▸ **Work required**:
Each record should be set down again so that it matches the original exactly.

(Collected data entries)
....................

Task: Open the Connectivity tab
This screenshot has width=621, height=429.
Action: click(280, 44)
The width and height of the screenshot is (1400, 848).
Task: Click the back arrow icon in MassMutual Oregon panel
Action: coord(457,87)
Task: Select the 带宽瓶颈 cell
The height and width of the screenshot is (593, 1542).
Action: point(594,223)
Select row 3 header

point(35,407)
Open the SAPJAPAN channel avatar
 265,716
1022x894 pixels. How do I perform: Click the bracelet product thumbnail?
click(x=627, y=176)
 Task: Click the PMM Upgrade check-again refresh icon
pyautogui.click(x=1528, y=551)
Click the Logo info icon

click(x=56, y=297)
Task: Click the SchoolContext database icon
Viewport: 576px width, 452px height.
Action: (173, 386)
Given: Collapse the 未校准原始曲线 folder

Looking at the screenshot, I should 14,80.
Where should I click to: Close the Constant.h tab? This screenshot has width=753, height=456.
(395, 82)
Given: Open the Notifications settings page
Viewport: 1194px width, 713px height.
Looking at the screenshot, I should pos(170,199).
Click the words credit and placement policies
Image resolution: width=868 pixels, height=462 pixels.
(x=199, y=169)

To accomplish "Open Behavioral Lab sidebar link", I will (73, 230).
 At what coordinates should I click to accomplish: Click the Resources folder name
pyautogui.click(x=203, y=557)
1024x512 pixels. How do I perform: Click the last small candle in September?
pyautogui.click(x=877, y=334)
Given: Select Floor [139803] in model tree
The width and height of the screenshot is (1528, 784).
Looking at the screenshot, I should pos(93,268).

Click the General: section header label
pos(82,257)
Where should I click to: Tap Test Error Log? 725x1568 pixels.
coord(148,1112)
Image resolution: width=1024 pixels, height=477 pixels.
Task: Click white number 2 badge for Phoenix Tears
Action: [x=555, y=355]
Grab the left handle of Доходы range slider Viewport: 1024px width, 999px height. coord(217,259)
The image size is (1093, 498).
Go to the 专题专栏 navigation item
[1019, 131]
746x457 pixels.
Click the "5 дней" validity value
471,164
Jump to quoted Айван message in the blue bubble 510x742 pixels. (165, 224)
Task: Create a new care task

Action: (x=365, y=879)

....................

▸ **Task solution**:
Task: Open the Connectivity tab
This screenshot has width=621, height=429.
Action: click(280, 44)
The width and height of the screenshot is (1400, 848).
Task: Click the back arrow icon in MassMutual Oregon panel
Action: coord(457,87)
Task: Select the 带宽瓶颈 cell
The height and width of the screenshot is (593, 1542).
Action: point(594,223)
Select row 3 header

point(35,407)
Open the SAPJAPAN channel avatar
 265,716
1022x894 pixels. How do I perform: Click the bracelet product thumbnail?
click(x=627, y=176)
 Task: Click the PMM Upgrade check-again refresh icon
pyautogui.click(x=1528, y=551)
Click the Logo info icon

click(x=56, y=297)
Task: Click the SchoolContext database icon
Viewport: 576px width, 452px height.
Action: (173, 386)
Given: Collapse the 未校准原始曲线 folder

Looking at the screenshot, I should 14,80.
Where should I click to: Close the Constant.h tab? This screenshot has width=753, height=456.
(395, 82)
Given: Open the Notifications settings page
Viewport: 1194px width, 713px height.
Looking at the screenshot, I should pos(170,199).
Click the words credit and placement policies
Image resolution: width=868 pixels, height=462 pixels.
(x=199, y=169)

To accomplish "Open Behavioral Lab sidebar link", I will (73, 230).
 At what coordinates should I click to accomplish: Click the Resources folder name
pyautogui.click(x=203, y=557)
1024x512 pixels. How do I perform: Click the last small candle in September?
pyautogui.click(x=877, y=334)
Given: Select Floor [139803] in model tree
The width and height of the screenshot is (1528, 784).
Looking at the screenshot, I should pos(93,268).

Click the General: section header label
pos(82,257)
Where should I click to: Tap Test Error Log? 725x1568 pixels.
coord(148,1112)
Image resolution: width=1024 pixels, height=477 pixels.
Task: Click white number 2 badge for Phoenix Tears
Action: [x=555, y=355]
Grab the left handle of Доходы range slider Viewport: 1024px width, 999px height. coord(217,259)
The image size is (1093, 498).
Go to the 专题专栏 navigation item
[1019, 131]
746x457 pixels.
Click the "5 дней" validity value
471,164
Jump to quoted Айван message in the blue bubble 510x742 pixels. (165, 224)
Task: Create a new care task

Action: (x=365, y=879)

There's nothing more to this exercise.